**TASKS AND EXERCISES:**
**a)** Answer these questions from the methylphenidate forum post and its reply, one answer a line, marked (i), (ii), (iii):
(i) What daily dose does the poster take?
(ii) How long has the poster been on the medication?
(iii) What does the expert suggest the poster check with the psychiatrist's office?
**b)** In the methylphenidate forum post, what commitments does the poster name as leaving no energy or time for side effects? List them all.

**SUPPLIED PASSAGE:**
--------------------
Posted by: I don't know | 2019/01/20



Hello If it's ok to ask, my medical aid might stop paying for my methylphenidate on chronic and then I don't know what to do. My body can feel when it's coming time for my next pill and when I don't have one I start to feel light headed, dizzy,"my concentration goes distant, unfocused and I can't settle in to anything I can't seem to get things together and I get quite irritable with things, people. I don't quite know how I will cope not taking them and if skipping a pill or 2 makes me feel so terrible how am I going to cope coming off them. I've been on them for almost 2 years, how difficult is it coming off them? I take 3 x 10mg a day spread over the day. I have work and kids and driving and studying, I haven't got the energy or time to feel those side effects, I just feel so down and agitated about it. How will I cope during and after, my psychiatrist says he doesn't think they will allow it on chronic again , I think he is going to send a motivation but I haven't heard back from him yet. We haven't had a consultation yet to discuss things and he's already booked up almost halfway into Feb if not further by now and it comes to the end of chronic end March, I don't have the funding to pay for it. I didn't want meds but then started them and they seem to have helped, now it might stop and I've got used to taking them. It makes me feel down and also a bit angry for some reason and let down. It's pathetic I know but I feel like you get given something and then, now you can't have it, I'm a person I can't just start and stop things, I have to keep going with life I cannot be feeling like that and still do life at the same time, I'm sorry for sounding so pathetic. I'm just tired of having to fight for everything. How hard is it to come off these meds and how long until it's out your system totally? Thanks

Expert's Reply


Depression expert
- 2019/01/21

Hello, of course it's OK to ask. Your own psychiatrist would be the best person to answer your particular questions. I don't know what diagnosis he made, and use of this drug in this way isn't common and routine among adults. But surely if he has recommended it and think you need it, he should definitely write a strong letter of explanation and recommendation to the medial aid. And indeed, from the dates you give, may well have done so already : perhaps you can check with his office about this.
If he expects the medical aid to be uncooperative, he might consider arranging for you to see another psychiatrist for a second opinion and letter, or would and to have already planned an alternative med for you to use which the med aid would be more likely to accept.
--------------------
**DATA EXTRACT:**

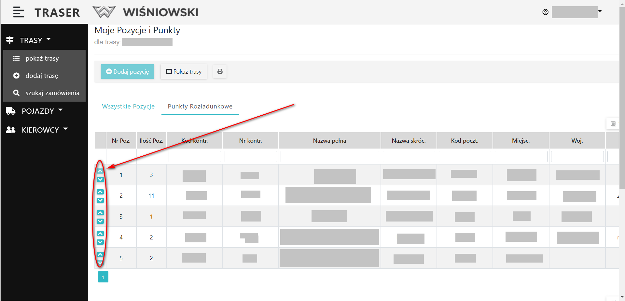The height and width of the screenshot is (301, 625).
Task: Toggle the hamburger sidebar menu
Action: point(19,12)
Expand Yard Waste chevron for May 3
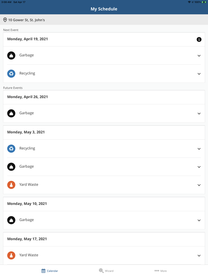 click(x=199, y=185)
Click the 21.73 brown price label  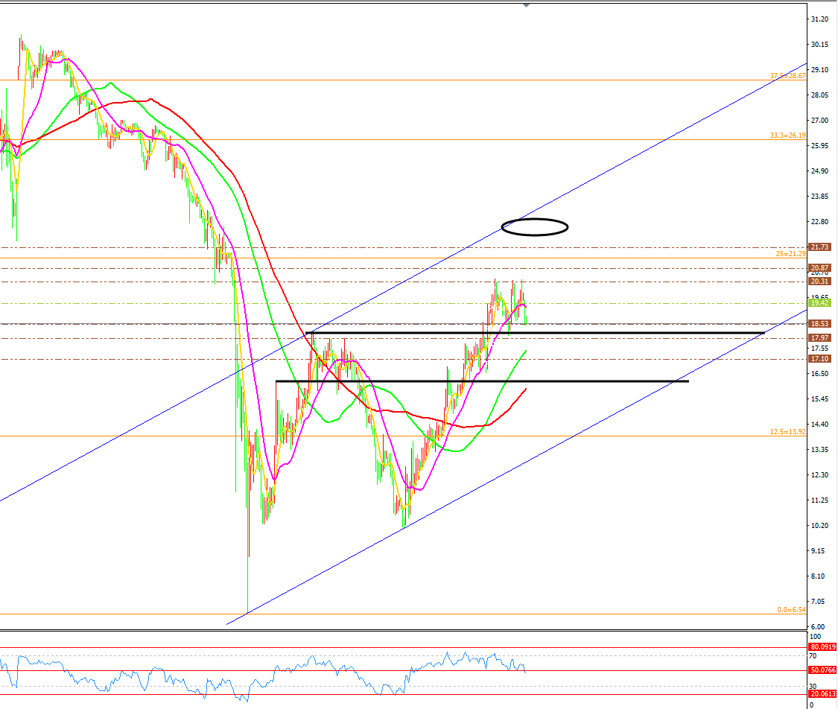tap(819, 247)
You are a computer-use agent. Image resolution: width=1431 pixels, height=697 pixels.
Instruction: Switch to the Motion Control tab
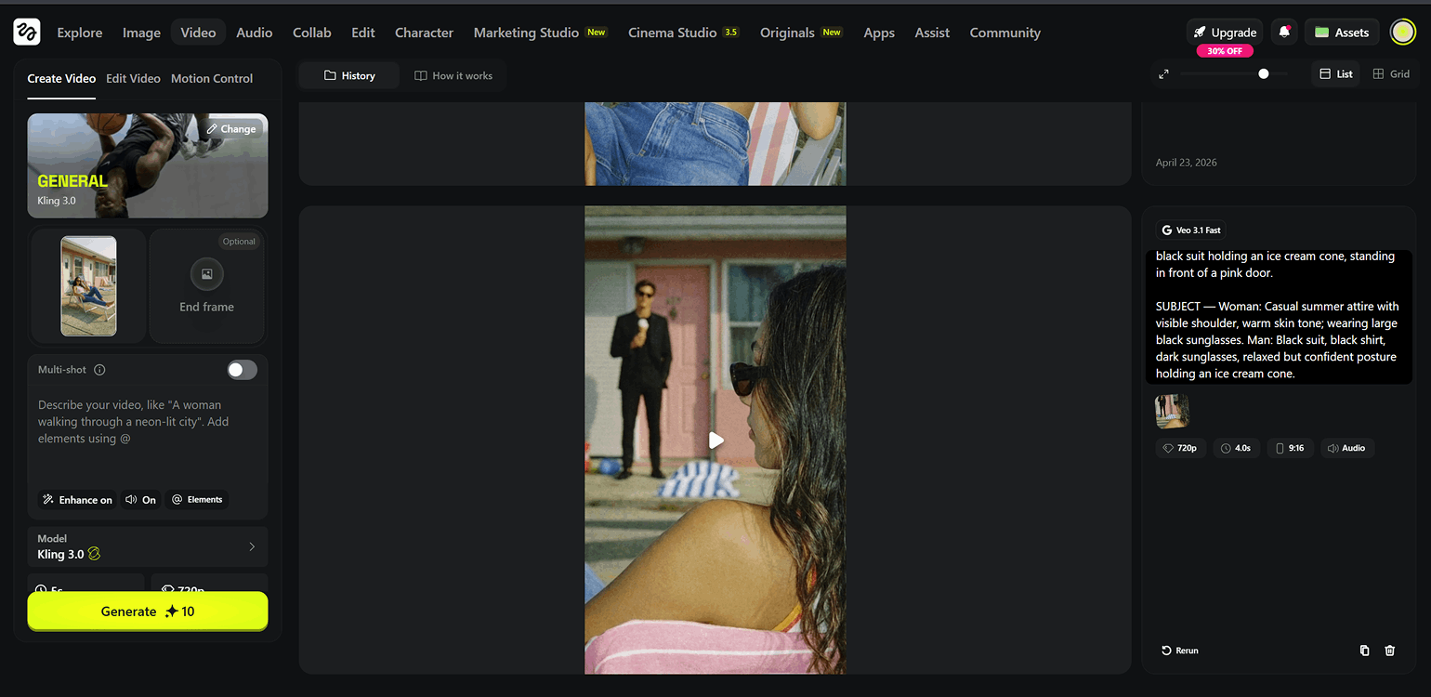point(212,79)
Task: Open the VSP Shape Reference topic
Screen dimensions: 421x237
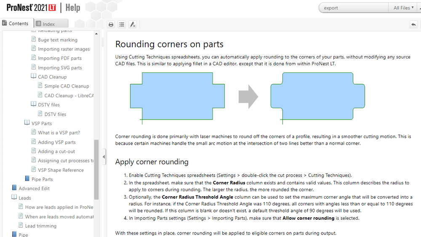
--------------------
**EXERCISE RESPONSES:**
**a)**
(i) 3 x 10mg a day, spread over the day.
(ii) Almost 2 years.
(iii) Whether the psychiatrist has already written a letter of explanation and recommendation to the medical aid.

**b)**
- Work
- Kids
- Driving
- Studying